During his long reign Masinissa had created a well-disciplined army with more efficient logistics than when the Carthaginians had last fought him, 50 years before. This force surprised the Carthaginians with its ability to maintain itself in the field for a sustained period. Eventually disease struck the Carthaginian camp and Hasdrubal was forced to surrender. Humiliating terms were imposed, including the payment of a huge indemnity. While the Carthaginian soldiers were surrendering they were attacked by Numidian cavalry led by Masinissa's son, Gulussa. Whether this was with the connivance of Masinissa is unclear. The modern historian William Harris suggests that Gulussa was encouraged by the Romans in this attack. The casualties suffered by the Carthaginians are also unclear: Harris states that "very few returned home", Nigel Bagnall writes of "few survivors" and Adrian Goldsworthy that "many [were] cut down". All sources agree that Hasdrubal and most of his officers survived, and returned to Carthage. There Hasdrubal was condemned to death, in an attempt to placate Rome. The Numidians took over the Campi Magni (Great Plains) region and the town of Thusca (modern Sers) in what is now north western Tunisia. The fighting, surrender and massacre were probably over by late 151 BC.

==Aftermath==
Carthage had paid off its indemnity to Rome, imposed fifty years before at the end of the Second Punic War, in 151 BC and was prospering economically, but was no military threat to Rome. Nevertheless, there had long been a faction within the Roman Senate that had wished to take military action against Carthage. Using the illicit Carthaginian military action as a pretext, Rome began preparing a punitive expedition. Carthaginian embassies attempted to negotiate with Rome, which responded evasively. The large North African port city of Utica, some 55 km north of Carthage, defected to Rome in 149 BC. Aware that Utica's harbour would greatly facilitate any assault on Carthage, the Senate and the People's Assembly of Rome declared war on Carthage.
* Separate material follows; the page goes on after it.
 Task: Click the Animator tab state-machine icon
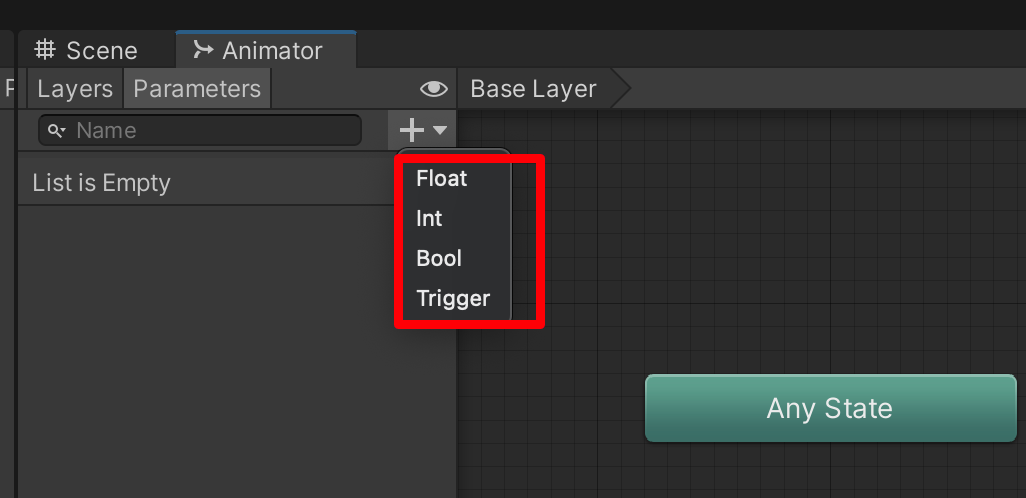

A large Roman army landed at Utica. The Carthaginians hoped to appease the Romans, but despite the Carthaginians surrendering all of their weapons, the Romans pressed on to besiege the city of Carthage, starting the Third Punic War. The Roman campaign suffered repeated setbacks through 149 BC. A new Roman commander took over in 148 BC, and fared equally badly. At the annual election of Roman magistrates in early 147 BC Scipio Aemilianus was appointed consul and commander in Africa. Scipio tightened the siege and defeated a Carthaginian naval sortie. He then led a strong force that stormed the camp of Carthage's field army and forced most of the towns and cities still supporting Carthage to surrender. In the spring of 146 BC Scipio launched the Romans' final assault and over six days systematically destroyed the city and killed its inhabitants. Only on the last day were prisoners taken, 50,000 of them, who were sold into slavery. The former Carthaginian territories became the Roman province of Africa with Utica as its capital.